**TASK**
Could you please repeat the entries below word for word, with the images left out?

(Data items)
====
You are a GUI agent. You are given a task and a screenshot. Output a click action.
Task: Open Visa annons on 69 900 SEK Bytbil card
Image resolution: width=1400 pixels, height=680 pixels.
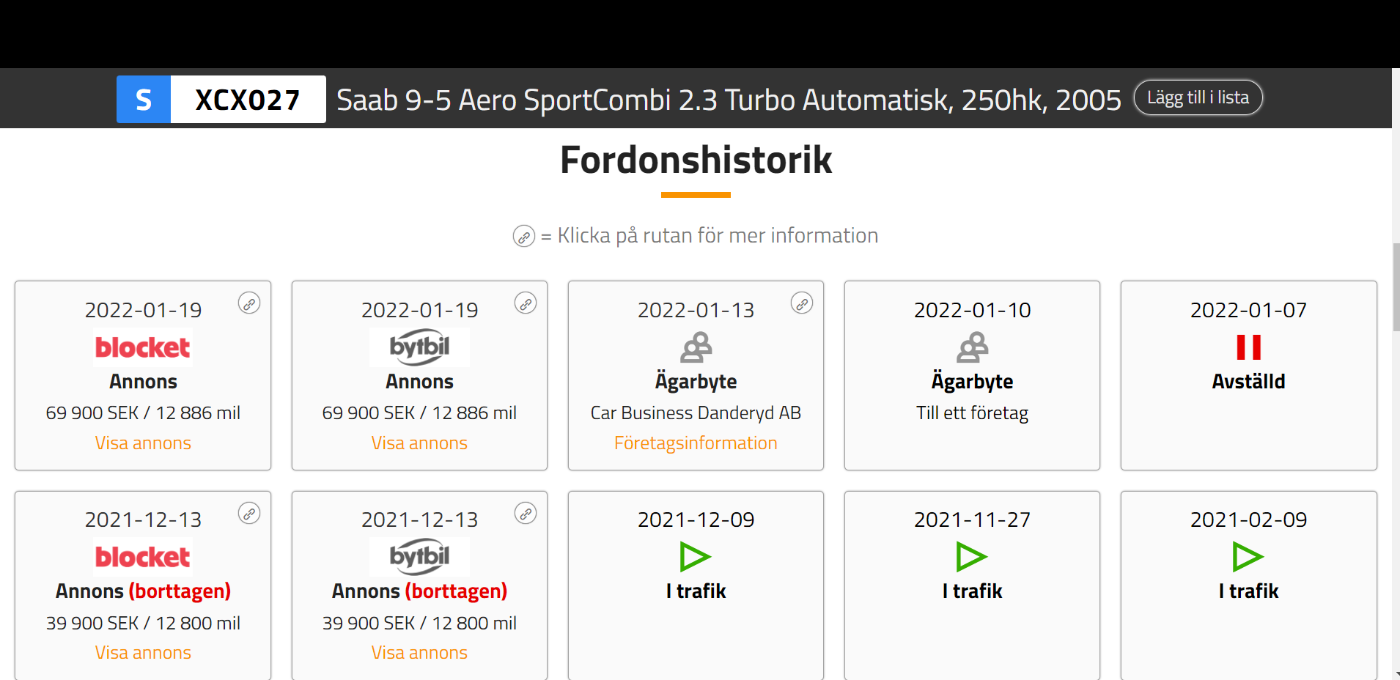(419, 443)
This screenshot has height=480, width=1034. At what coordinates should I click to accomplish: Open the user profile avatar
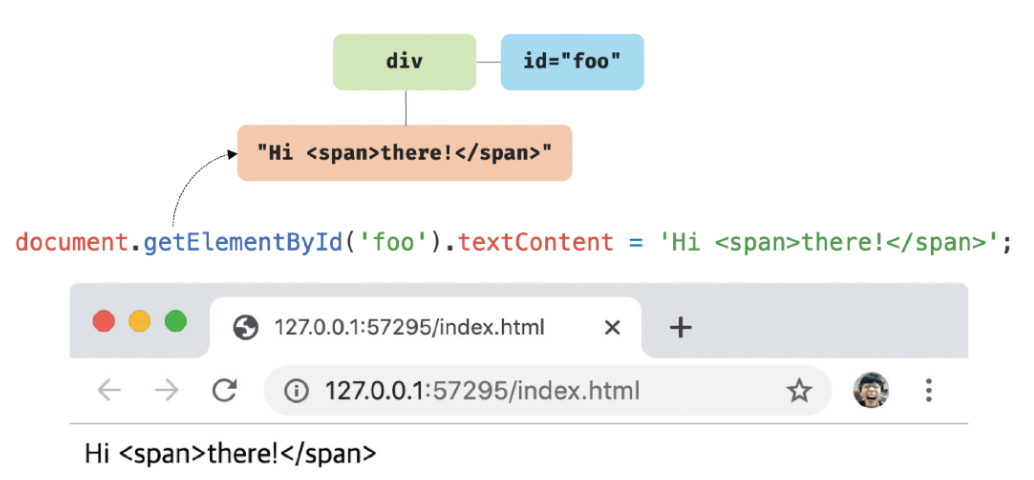coord(871,391)
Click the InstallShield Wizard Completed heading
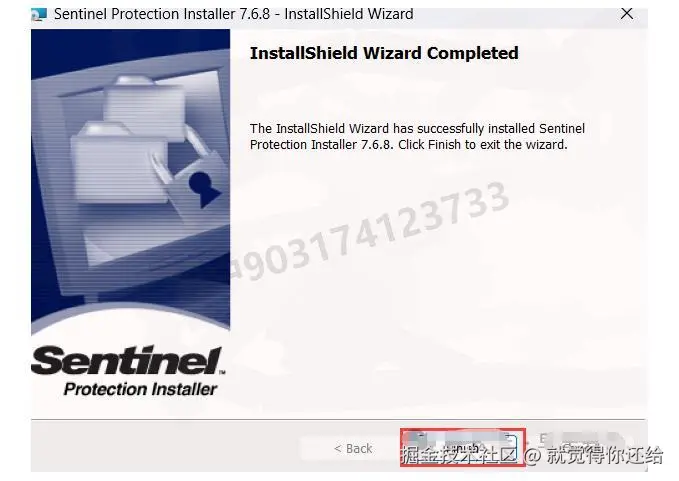The image size is (679, 481). pyautogui.click(x=384, y=53)
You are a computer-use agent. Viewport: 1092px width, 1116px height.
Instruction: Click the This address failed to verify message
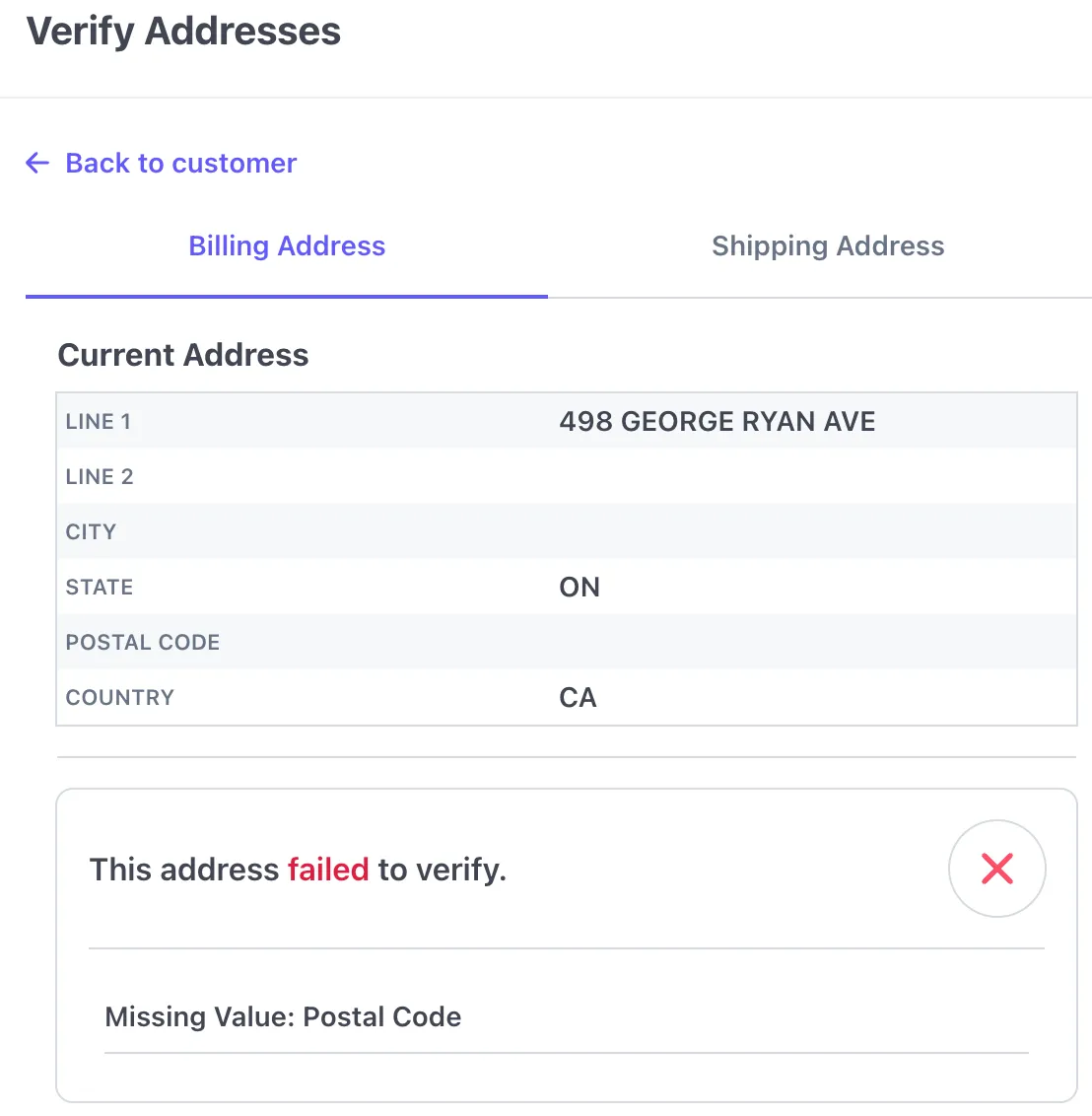point(298,869)
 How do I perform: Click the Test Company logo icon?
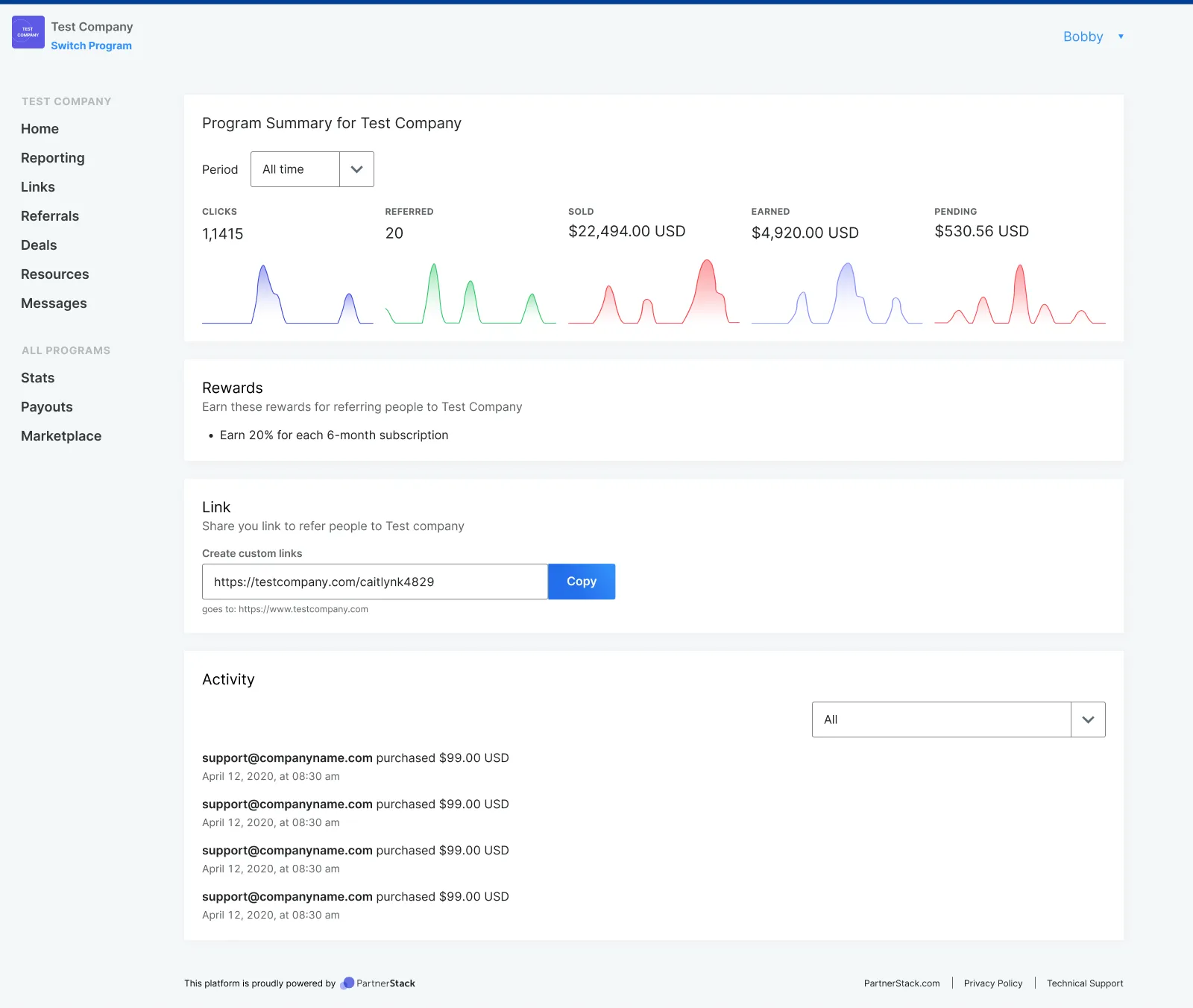[28, 32]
====
**RESULT OF THIS EXERCISE**
You are a GUI agent. You are given a task and a screenshot. Output a click action.
Task: Open Visa annons on 69 900 SEK Bytbil card
Image resolution: width=1400 pixels, height=680 pixels.
(419, 443)
This screenshot has height=480, width=1034. At what coordinates should I click to accomplish: Open the user profile avatar
coord(871,391)
Click the InstallShield Wizard Completed heading
The image size is (679, 481). pyautogui.click(x=384, y=53)
You are a computer-use agent. Viewport: 1092px width, 1116px height.
Instruction: Click the This address failed to verify message
point(298,869)
 How do I perform: Click the Test Company logo icon?
[28, 32]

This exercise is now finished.